Evaluation of ventilatory and peripheral muscle function in post-COVID-19 syndrome
Keywords:
COVID-19, Respiratory Muscles, Peripheral Muscles, FunctionalityAbstract
Introduction: Patients with COVID-19 who required hospitalization over the course of the disease seem to have worse functional outcomes over the evolutionary course after the acute phase of COVID-19. The mechanisms involved in the genesis of these dysfunctions are still not clearly elucidated. Objective: The objective of the study was to evaluate the prevalence of muscle dysfunctions, including sarcopenia, in addition to the functional status in patients with post-COVID-19 syndrome.
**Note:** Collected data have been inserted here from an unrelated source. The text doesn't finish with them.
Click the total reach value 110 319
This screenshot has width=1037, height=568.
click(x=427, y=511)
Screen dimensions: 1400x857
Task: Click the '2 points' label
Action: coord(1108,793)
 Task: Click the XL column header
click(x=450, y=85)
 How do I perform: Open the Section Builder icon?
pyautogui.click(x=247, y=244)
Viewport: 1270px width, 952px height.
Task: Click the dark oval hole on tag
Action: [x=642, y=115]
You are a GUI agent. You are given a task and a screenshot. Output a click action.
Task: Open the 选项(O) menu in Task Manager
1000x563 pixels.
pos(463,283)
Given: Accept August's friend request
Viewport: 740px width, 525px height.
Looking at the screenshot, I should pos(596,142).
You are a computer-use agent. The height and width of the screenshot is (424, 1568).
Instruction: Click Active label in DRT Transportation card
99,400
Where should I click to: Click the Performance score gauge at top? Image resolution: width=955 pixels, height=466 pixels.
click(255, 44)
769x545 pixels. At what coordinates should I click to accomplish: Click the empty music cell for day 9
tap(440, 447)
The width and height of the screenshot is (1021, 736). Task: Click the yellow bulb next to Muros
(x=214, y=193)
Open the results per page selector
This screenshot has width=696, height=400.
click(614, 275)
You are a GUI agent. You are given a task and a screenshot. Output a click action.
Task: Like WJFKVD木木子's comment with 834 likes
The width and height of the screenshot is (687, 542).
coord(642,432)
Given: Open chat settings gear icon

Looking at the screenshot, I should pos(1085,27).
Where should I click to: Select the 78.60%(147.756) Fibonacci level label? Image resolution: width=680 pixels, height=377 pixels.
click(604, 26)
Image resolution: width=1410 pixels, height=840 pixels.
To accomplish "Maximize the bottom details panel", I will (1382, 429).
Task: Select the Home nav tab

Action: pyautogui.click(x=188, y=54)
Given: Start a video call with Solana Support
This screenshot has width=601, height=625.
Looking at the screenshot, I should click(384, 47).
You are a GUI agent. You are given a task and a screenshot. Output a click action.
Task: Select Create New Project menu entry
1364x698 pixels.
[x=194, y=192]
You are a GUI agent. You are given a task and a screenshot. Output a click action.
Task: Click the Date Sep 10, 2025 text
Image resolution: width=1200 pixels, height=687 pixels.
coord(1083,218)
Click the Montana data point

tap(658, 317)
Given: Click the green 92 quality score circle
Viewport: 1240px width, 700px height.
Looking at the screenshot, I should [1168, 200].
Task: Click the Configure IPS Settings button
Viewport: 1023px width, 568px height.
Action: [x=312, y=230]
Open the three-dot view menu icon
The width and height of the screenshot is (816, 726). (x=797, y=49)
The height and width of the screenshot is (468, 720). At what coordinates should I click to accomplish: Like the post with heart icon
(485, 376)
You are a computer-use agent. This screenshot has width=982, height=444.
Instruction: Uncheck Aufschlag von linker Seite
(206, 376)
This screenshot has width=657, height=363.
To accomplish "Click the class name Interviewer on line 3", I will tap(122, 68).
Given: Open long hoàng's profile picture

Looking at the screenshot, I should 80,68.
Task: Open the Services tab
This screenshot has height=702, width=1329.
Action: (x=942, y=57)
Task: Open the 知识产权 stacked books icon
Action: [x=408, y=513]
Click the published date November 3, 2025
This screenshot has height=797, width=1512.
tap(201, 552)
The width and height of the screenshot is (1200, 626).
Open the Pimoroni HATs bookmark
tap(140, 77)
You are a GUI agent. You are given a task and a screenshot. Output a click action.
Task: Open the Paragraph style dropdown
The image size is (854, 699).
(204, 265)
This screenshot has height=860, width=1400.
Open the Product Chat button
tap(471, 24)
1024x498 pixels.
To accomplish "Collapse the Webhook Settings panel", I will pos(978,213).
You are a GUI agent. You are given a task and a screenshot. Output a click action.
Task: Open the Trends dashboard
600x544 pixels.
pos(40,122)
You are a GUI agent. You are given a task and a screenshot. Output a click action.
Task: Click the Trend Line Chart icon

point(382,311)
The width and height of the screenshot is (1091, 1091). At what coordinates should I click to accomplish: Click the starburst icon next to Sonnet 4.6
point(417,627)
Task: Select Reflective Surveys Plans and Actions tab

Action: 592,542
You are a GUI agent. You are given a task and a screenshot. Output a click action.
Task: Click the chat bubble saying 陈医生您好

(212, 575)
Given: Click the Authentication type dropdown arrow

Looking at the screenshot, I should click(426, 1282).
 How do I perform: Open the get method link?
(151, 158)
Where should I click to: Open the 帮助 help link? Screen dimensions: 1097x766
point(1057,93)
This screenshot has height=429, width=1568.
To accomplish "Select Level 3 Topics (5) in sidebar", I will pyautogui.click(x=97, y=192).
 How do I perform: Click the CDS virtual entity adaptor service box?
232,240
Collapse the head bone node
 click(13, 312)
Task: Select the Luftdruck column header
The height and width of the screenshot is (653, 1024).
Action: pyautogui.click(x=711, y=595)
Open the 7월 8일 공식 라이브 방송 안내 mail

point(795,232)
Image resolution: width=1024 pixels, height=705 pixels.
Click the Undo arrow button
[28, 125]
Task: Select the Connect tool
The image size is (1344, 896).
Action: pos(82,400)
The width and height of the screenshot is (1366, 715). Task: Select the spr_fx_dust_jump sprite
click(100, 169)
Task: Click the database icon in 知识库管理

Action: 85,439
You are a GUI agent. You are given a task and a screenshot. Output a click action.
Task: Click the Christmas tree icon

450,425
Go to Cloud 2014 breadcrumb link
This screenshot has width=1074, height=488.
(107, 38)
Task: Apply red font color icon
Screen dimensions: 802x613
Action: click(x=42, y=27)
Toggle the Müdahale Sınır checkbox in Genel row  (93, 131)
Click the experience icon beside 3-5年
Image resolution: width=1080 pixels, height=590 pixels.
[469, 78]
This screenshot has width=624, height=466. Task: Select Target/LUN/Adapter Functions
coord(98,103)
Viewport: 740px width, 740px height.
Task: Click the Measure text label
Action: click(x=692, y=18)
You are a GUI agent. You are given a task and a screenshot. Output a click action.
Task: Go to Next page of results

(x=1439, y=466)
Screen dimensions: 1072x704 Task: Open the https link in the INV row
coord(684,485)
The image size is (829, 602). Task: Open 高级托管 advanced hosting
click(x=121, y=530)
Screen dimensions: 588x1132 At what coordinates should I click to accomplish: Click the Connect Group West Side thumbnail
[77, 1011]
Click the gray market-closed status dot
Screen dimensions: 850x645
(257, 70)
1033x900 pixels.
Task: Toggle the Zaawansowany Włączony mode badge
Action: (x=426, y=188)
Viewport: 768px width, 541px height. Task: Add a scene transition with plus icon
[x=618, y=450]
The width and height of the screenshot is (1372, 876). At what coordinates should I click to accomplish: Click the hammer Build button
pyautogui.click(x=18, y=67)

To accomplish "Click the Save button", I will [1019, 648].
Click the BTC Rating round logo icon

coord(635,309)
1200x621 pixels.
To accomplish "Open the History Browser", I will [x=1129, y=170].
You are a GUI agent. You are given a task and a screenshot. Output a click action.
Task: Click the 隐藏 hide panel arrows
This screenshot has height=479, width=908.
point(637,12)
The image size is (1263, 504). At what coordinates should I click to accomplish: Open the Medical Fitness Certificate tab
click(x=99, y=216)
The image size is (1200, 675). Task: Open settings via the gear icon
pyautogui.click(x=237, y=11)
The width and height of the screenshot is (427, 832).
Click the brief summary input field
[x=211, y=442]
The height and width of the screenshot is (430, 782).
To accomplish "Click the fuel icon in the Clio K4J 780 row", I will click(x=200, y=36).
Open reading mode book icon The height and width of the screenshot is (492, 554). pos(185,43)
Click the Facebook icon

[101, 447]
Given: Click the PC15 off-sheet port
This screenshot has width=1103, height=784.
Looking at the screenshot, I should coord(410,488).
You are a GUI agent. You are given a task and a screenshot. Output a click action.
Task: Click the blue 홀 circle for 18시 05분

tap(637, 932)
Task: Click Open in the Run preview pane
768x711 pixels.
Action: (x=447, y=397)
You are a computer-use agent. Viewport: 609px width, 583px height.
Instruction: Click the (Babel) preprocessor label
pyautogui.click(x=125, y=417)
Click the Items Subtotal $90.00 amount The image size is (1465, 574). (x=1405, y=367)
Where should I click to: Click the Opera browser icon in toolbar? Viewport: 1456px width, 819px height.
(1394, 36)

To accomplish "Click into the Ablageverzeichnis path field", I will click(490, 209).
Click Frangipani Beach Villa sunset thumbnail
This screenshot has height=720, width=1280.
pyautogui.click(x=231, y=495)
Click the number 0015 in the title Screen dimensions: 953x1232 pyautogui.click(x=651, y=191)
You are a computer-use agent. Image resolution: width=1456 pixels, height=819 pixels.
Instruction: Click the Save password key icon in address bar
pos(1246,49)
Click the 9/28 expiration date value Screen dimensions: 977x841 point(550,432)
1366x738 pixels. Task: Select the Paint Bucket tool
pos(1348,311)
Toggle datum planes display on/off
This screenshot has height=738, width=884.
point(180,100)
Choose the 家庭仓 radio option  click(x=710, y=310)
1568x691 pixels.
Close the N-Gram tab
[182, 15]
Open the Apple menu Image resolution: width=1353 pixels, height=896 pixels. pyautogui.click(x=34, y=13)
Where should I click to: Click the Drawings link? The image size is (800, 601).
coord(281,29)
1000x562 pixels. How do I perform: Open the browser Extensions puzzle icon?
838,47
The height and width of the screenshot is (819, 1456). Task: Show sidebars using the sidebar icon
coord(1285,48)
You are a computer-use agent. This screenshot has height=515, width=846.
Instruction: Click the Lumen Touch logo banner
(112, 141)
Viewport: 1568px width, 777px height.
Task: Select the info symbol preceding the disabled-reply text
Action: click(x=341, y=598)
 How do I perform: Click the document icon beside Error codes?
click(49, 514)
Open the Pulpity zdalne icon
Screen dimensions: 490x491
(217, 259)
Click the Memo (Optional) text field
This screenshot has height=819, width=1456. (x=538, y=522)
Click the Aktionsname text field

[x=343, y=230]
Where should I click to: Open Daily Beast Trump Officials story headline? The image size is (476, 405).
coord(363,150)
Methods: Crosssectional study in a convenience sample that recruited 262 volunteers after approval by CEP under number CAAE: 48074921.7.0000.5235. Of these, 195 patients were evaluated, three months after hospital discharge or three months after laboratory
diagnosis of COVID-19. All patients were evaluated by handgrip dynamometry, the 1 RM test and the quadriceps endurance test, in addition to the maximum static (PImax) and dynamic (S-index) respiratory pressures and the Post-COVID-19 functional assessment scale (PCFS). Prevalence were compared using Fisher's exact test. Continuous variables were compared using the Kruskal-Wallis test. A p<0.05 was considered significant with the mean differences contained within the 95% confidence interval (95%CI). Results: The sample consisted of adults and elderly (58.2 ± 19.14 years), mostly male (136 [69.76%]), overweight or obese grade I (median BMI = 30.2 [5 .78] kg/m2). Regarding lung function, the median (%predicted) [IQR] of FVC, FEV1/FVC, TLC, FRC and DLCO were 65 [19.4]; 98
[20.5]; 66 [15.6]; 58 [13.0]; and DLCO: 62[21.5], respectively. Patients who required Hospitalization represented 58% of the evaluated patients (n=114) with an average of hospitalization’s days of 25.03 ± 1.04 days. Of these, 81 patients required IMV (71.05%) with a mean duration of 17.87 ± 0.79 days. The overall prevalence of sarcopenia was 55.4%. Patients who required hospitalization had a prevalence of sarcopenia of 67% (n=76) while patients with COVID-19 who did not require hospitalization had a prevalence of 14% with an odds ratio of 12.7( p<.0001 [95%CI 6.04 – 26.82]). However, among hospitalized patients, those who required IMV have
an even higher prevalence of sarcopenia (67% [n=76] and 79%[n=64]; p < 0.001), with an odds ratio of 6.73 in relation to hospitalized patients who were not mechanically ventilated. Patients who required hospitalization showed reduced ventilatory function (mean difference of 32 cmH2O; 95%CI [24 – 40] , p< 0.001 and mean difference of 11.0 cmH2O; 95%CI[6.0 – 20.0] , p< 0.001) of the maximum
static (Pimax) and estimated dynamic (S-Index) inspiratory pressures, respectively. In addition, these patients also showed a reduction in peripheral muscle strength and endurance (HGS, MSd: mean difference of 11 kgs; 95%CI [8 – 14] , p< 0.001, T1RM:
mean difference of 10.0 kgs; 95%CI [5.0 – 15.0] , p< 0.001 and Endurance test: mean difference of 7.0 s; 95%CI [5.0 – 11.0] , p< 0.001). Conclusion: Our results expose that ventilatory and peripheral muscle dysfunctions are associated with the most severe forms of COVID-19 and that this has a negative impact on the post-COVID-19 functional status in these patients.